Re: [PATCH] Re: Possible FS race condition between iterate_dir and d_alloc_parallel

Al Viro <viro@xxxxxxxxxxxxxxxxxx> · Sun, 15 Sep 2019 01:50:46 +0100

On Sat, Sep 14, 2019 at 03:57:15PM -0700, Linus Torvalds wrote:

> But it is also possible that we could avoid some of that O(n**2)
> behavior by simply not adding the corsor to the end of the dentry
> child list at all. Right now your patch *always* sets the cursor at a
> valid point - even if it's at the end of the directory. But we could
> skip the "end of the directory" case entirely and just set a flag in
> the file for "at eof" instead.

Yeah.

> That way the cursor at least wouldn't exist for the common cases when
> we return to user space (at the beginning of the readdir and at the
> end). Which might make the cursors simply not be quite as common, even
> when you have a _lot_ of concurrent readdir() users.
> 
> There may be other similar things we could do to minimize the pressure
> on the parent dentry lock.
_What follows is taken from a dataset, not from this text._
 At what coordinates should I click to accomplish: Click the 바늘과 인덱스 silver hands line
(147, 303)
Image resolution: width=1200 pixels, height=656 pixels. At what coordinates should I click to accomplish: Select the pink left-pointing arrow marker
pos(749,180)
For example, maybe we could insert a cursor
> only _between_ readdir() calls, but then in the readdir() loop itself,
> we know we hold the inode lock shared for the directory, so during
> _that_ loop we can use the existing positive dentries that we keep a
> refcount to as cursors.
> 
> Because if the only reason to not use existing dentry pointers as
> cursors is the concurrent rename() issue, then _that_ is certainly
> something that the parent inode shared lock should protect against,
> even if the child dentry list can change in other ways).
> 
> So if the main 'reaim' problem was that the dentry child list itself
> grew due to the cursor pressure (and that is likely) and that in turn
> then caused the O(n**2) bad locking behavior due to having to walk
> much longer dentry child chains, then I suspect that we can do a few
> tweaks to simply not make that happen in practice.
> 
> Yes, I realize that I'm handwaving a bit on the two above suggestions,
> but don't you think that sounds doable?
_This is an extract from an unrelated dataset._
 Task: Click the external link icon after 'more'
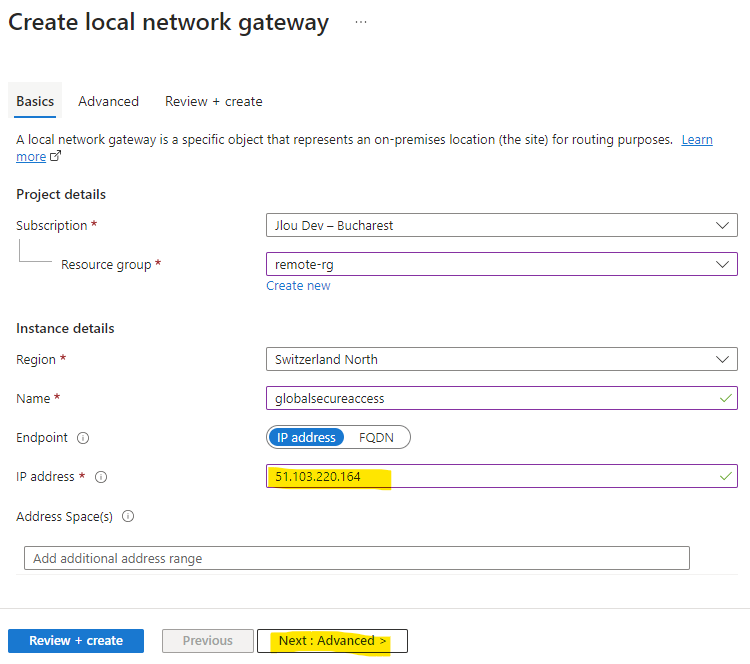(x=55, y=156)
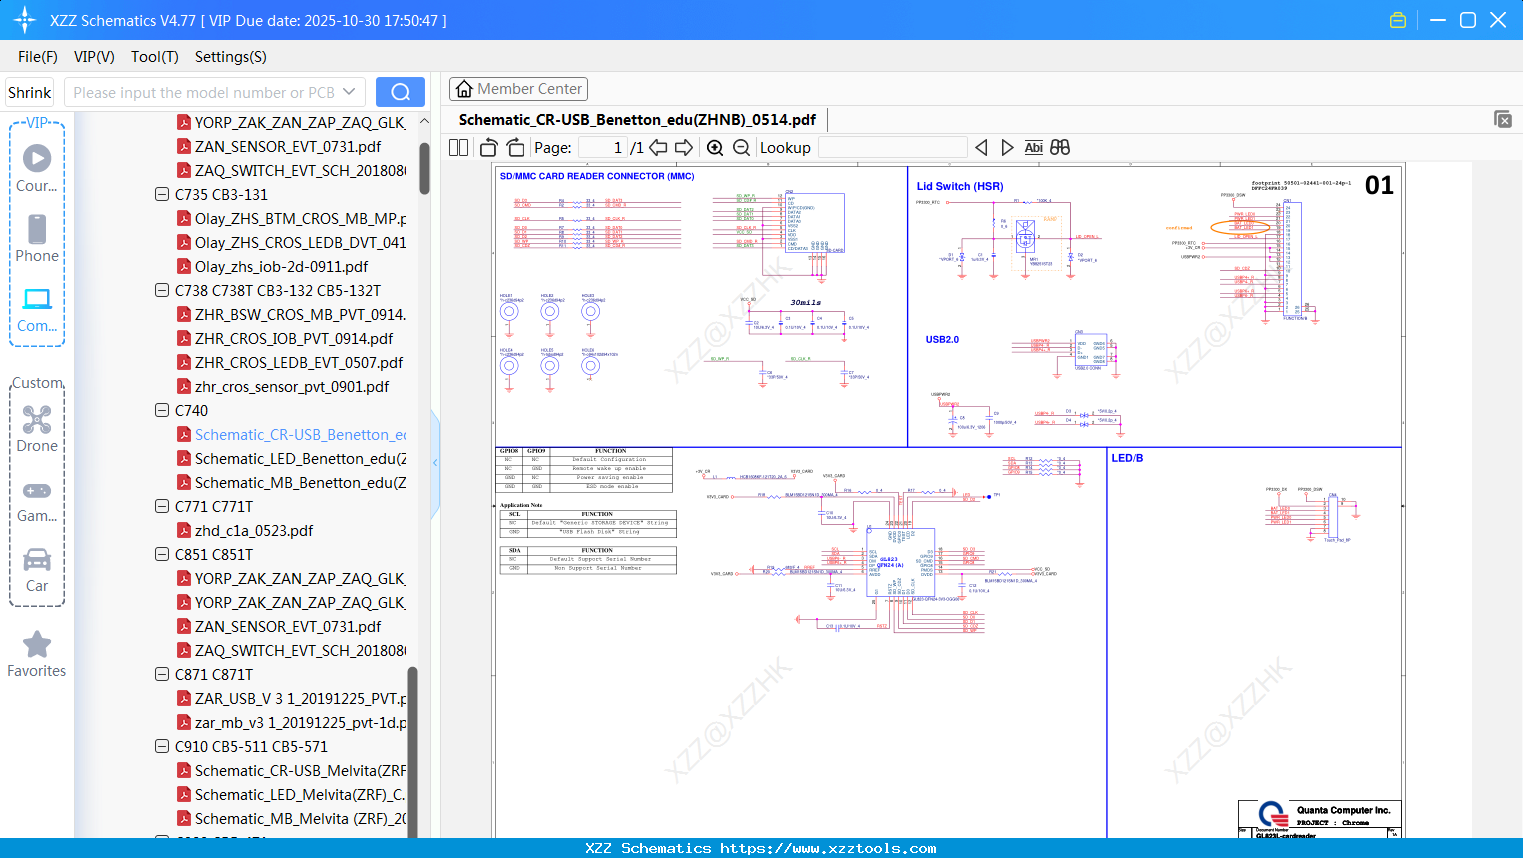
Task: Toggle the two-page layout view icon
Action: click(458, 148)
I think I have a stronger solution.  It includes the "cursors past
the EOF are marked", but that's not all.

Look: the obvious problem with adding an hlist of cursors anchored in
dentry is that we don't want to blow dentry size.  OK, but... we have
d_subdirs/d_child.  And the same crawl through the tree has shown
exactly one place where we do anything to the end of the list - right
in dcache_readdir().  So we could bloody well turn that thing into
hlist.  Voila - a pointer saved.

So, fuck using struct dentry for cursors.  What we need in there
is
	* pointer to struct dentry we would be about to read
	* hlist_node linking them together
	* indicator of pointing before / after the entire directory
contents.
	* some way to get to dentry of directory and/or struct file.
Which can be done in much smaller space than struct dentry; details
of representation really don't matter.

d_subdirs/d_child become an hlist_head/hlist_node list; no cursors
in there at any time.

d_cursors is a new hlist_head, anchoring the set of cursor that
point to this sucker.  The list is protected by ->d_lock of
that dentry.

d_cursors being non-empty contributes 1 to d_count.
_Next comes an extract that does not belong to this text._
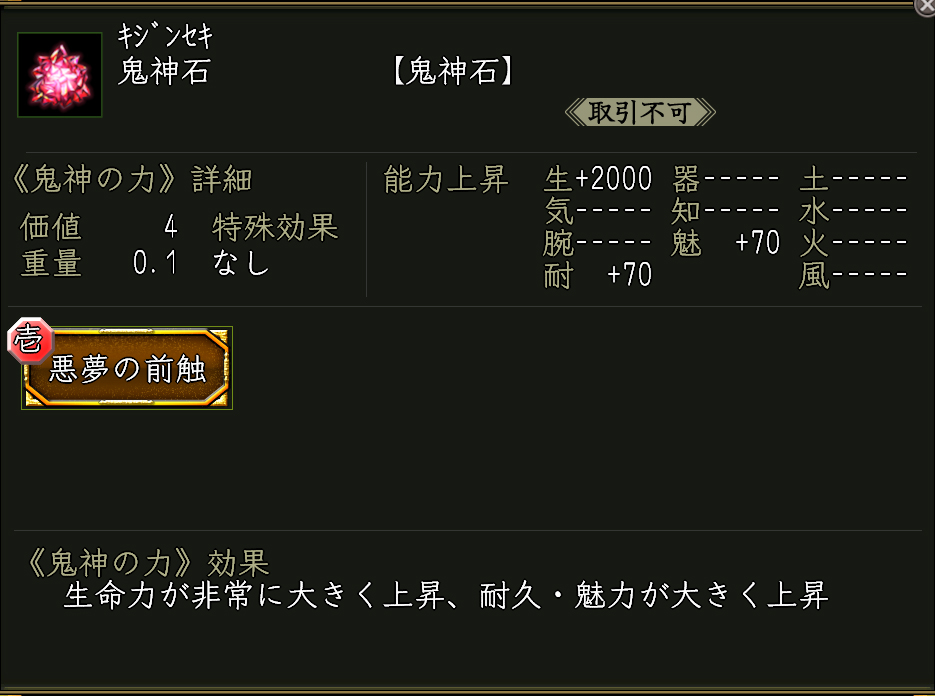Click the 取引不可 trade-restricted badge

point(640,112)
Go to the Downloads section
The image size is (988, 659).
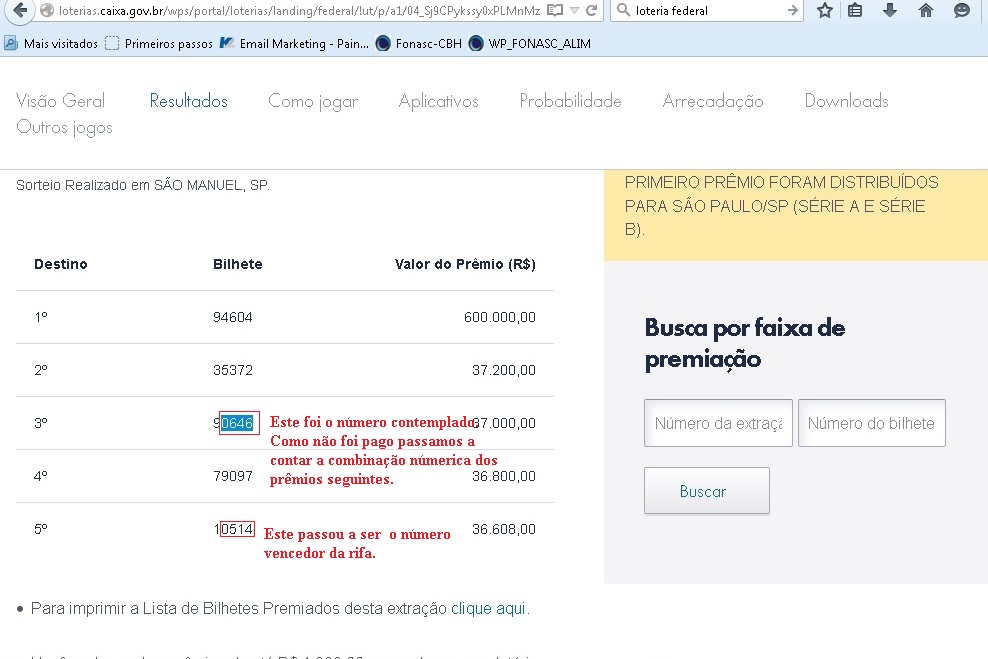pyautogui.click(x=846, y=101)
dcache_readdir()/dcache_dir_lseek() have exclusion with simple_rename()
on parent's inode.  On per-cursor basis they have exclusion with
each other (already; ->f_lock_pos).

dcache_dir_close() locks directory shared, giving it exclusion with
simple_rename(); per-cursor exclusion is, of course, already there.
Under that rwsem it removes the cursor from the hlist it's on (if
any), using ->d_lock of whatever it's point on for protection.
If that was the last cursor in hlist, drop the target after removal.
In any case, cursor gets freed.

In simple_rename():
	if there are cursors
		grab the next sibling (if any)
		take ->d_lock on source
		rip the list out of it
		drop ->d_lock on source
		if there's no sibling
			go through the list
				point cursors post-EOF, dissolving hlist
		else
			go through the list
				point cursors to the sibling
				find the last element of the list, while we are at it
			if the sibling's list hadn't been empty to start with
				drop our reference to sibling
			take ->d_lock on the sibling
			splice the list in
			drop ->d_lock on sibling
		drop the reference to source (from now-empty ->d_cursors)
Note that it's O(1) under any ->d_lock and O(cursors moved) without
holding any ->d_lock.

walk_cursor(cursor, count):
	while count && cursor is not post-EOF
		drop_old = NULL
		if cursor points to anything
			take ->d_lock on the target
			remove cursor from hlist
			if target's ->d_cursor is now empty
				drop_old = target
			drop ->d_lock on the target
			p = target's ->d_child
		else
			p = parent's ->d_subdirs
		take ->d_lock on directory
		drop_new = NULL
		eof = true
		for d in list, starting after p
			if d is positive && !--count || need_resched
				eof = false
				drop_new = dget(d)
				point cursor to d
				take ->d_lock on d
				if its ->d_cursors is empty
					drop_new = NULL
				insert cursor into its ->d_cursors
				drop ->d_lock on d
				break
		drop ->d_lock on directory
		dput(drop_new)
		dput(drop_old)
		if eof
			mark cursor post-EOF
		else if count
			cond_resched()

dcache_dir_lseek(), "changing position" case:
	walk_cursor(cursor, where)

dcache_readdir() loop:
	while cursor not post-EOF
		if dir_emit the cursor's target fails
			break
		walk_cursor(cursor, 1)
		ctx->pos++

dentry_unlink(): none of the cursor shit in the list, TYVM, and we can't
be called with cursors attached - d_count would've been positive.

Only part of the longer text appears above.